# WORK ITEM
Reproduce exactly only the lines from the line that holds "At what coordinates should I click to accomplish: Click" to the line that holds "Click the bronze trophy cup next to 63.98%", inclusive, in the listing below, and please leave out every picture.

# SUPPLIED ENTRIES
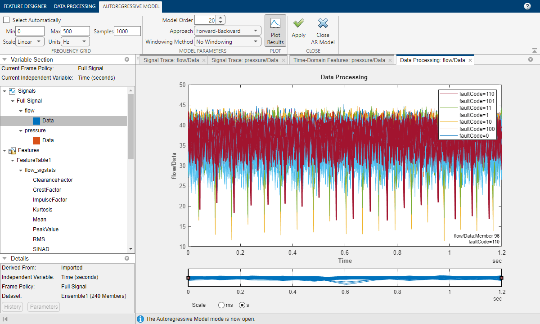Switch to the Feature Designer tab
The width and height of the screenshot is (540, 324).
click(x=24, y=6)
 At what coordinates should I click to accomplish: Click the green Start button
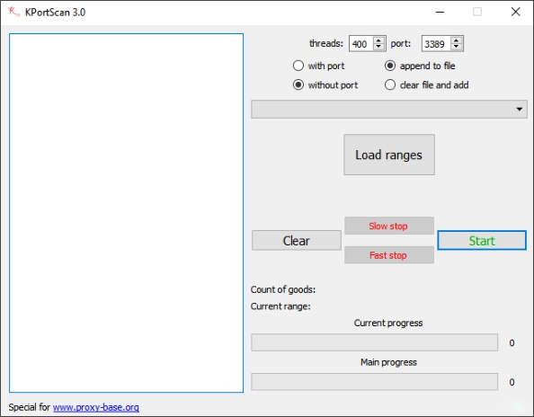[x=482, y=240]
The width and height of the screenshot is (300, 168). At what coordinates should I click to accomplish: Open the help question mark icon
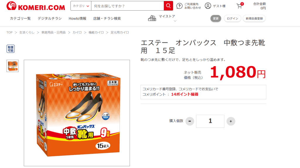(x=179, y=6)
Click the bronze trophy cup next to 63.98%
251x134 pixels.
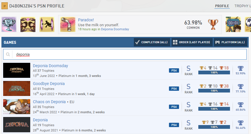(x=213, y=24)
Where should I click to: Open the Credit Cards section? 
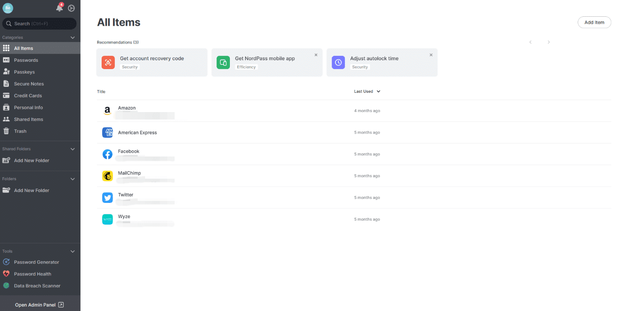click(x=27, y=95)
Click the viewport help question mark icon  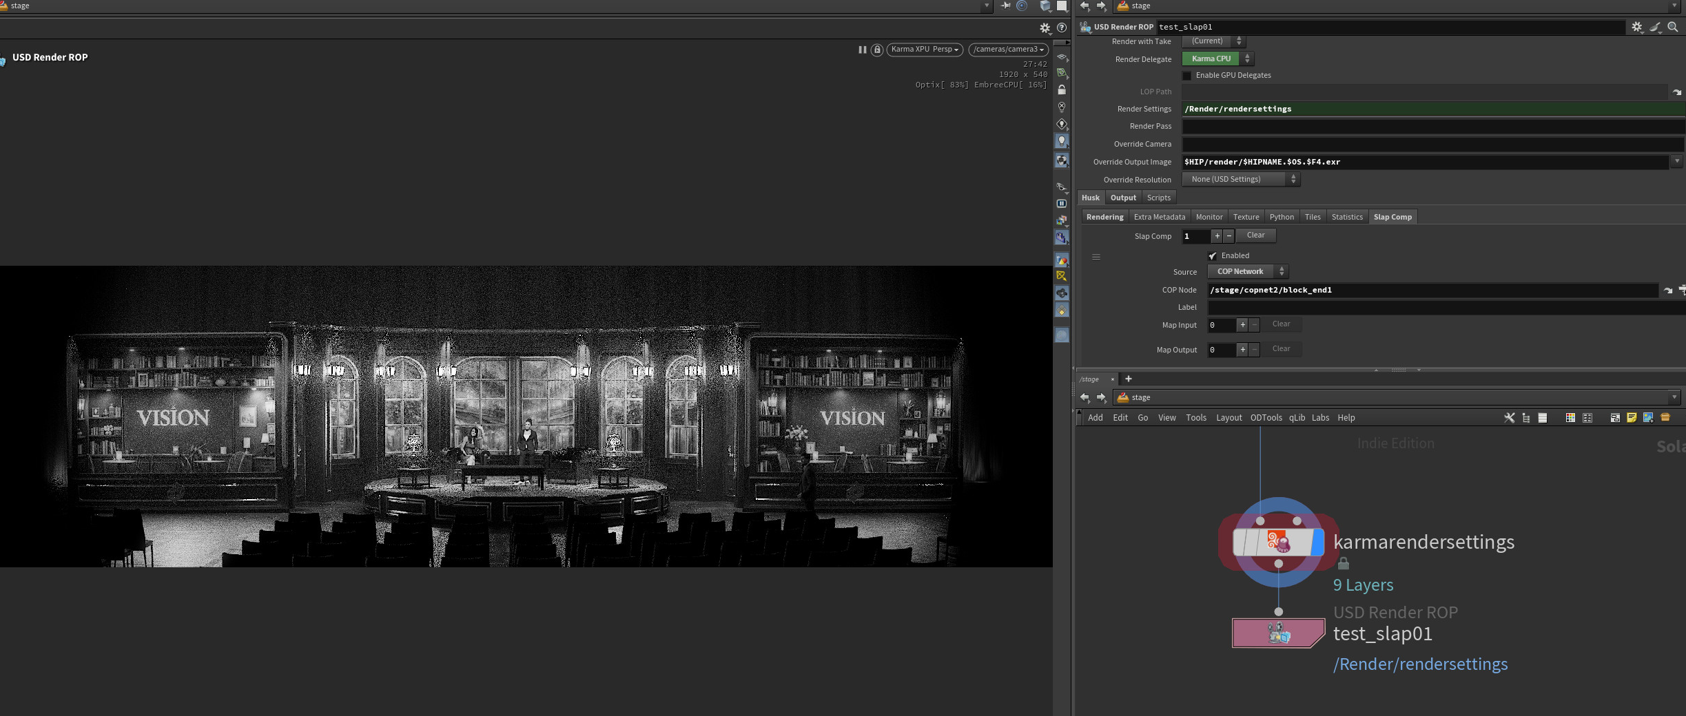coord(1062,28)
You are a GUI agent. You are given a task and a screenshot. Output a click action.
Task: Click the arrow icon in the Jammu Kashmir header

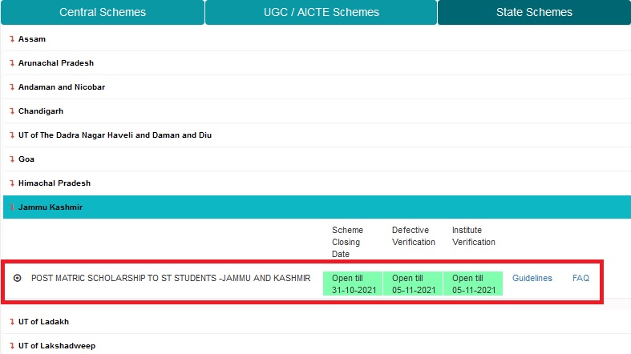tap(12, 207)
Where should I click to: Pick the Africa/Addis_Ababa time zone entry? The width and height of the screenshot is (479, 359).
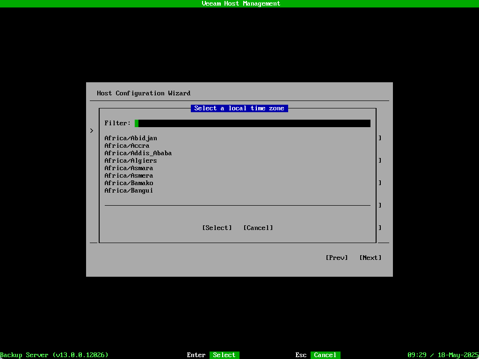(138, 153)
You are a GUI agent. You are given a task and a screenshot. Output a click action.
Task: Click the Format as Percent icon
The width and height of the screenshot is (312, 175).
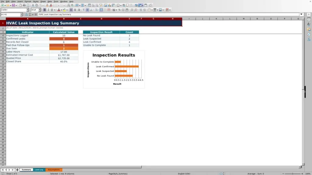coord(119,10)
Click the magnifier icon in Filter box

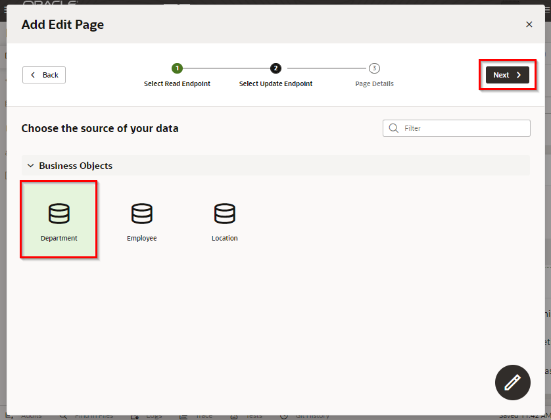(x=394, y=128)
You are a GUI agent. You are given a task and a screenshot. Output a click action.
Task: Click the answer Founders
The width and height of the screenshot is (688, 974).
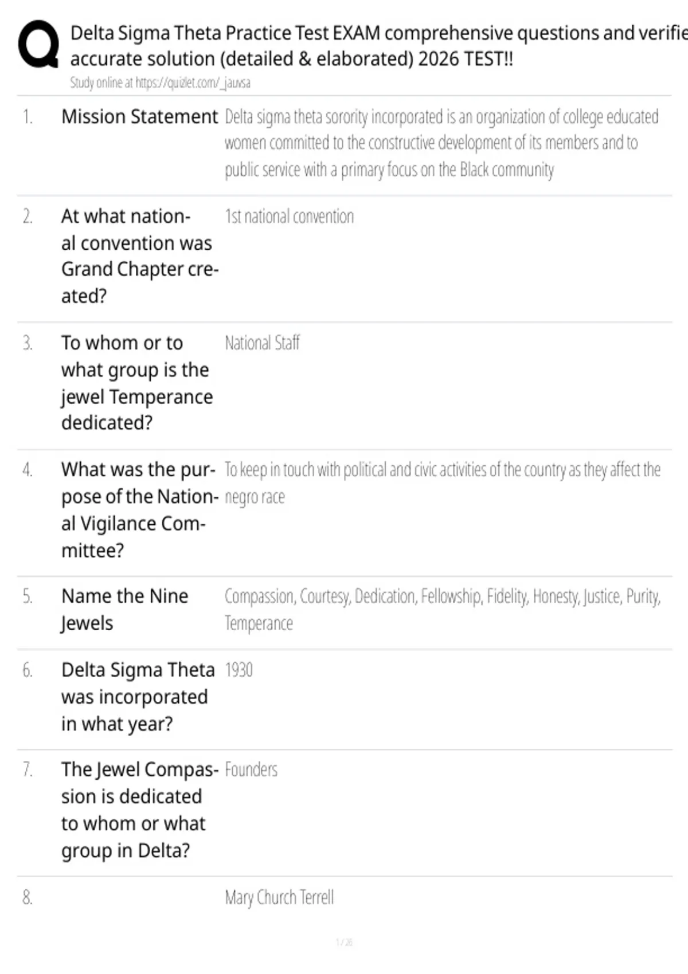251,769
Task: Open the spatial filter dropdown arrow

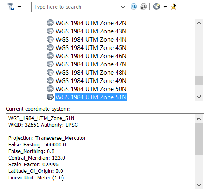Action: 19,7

# ANSWER TO THIS EXERCISE
 At what coordinates should I click to accomplish: Click the green Start button
[x=482, y=240]
The width and height of the screenshot is (300, 168). At what coordinates should I click to accomplish: Open the help question mark icon
(x=179, y=6)
Click the bronze trophy cup next to 63.98%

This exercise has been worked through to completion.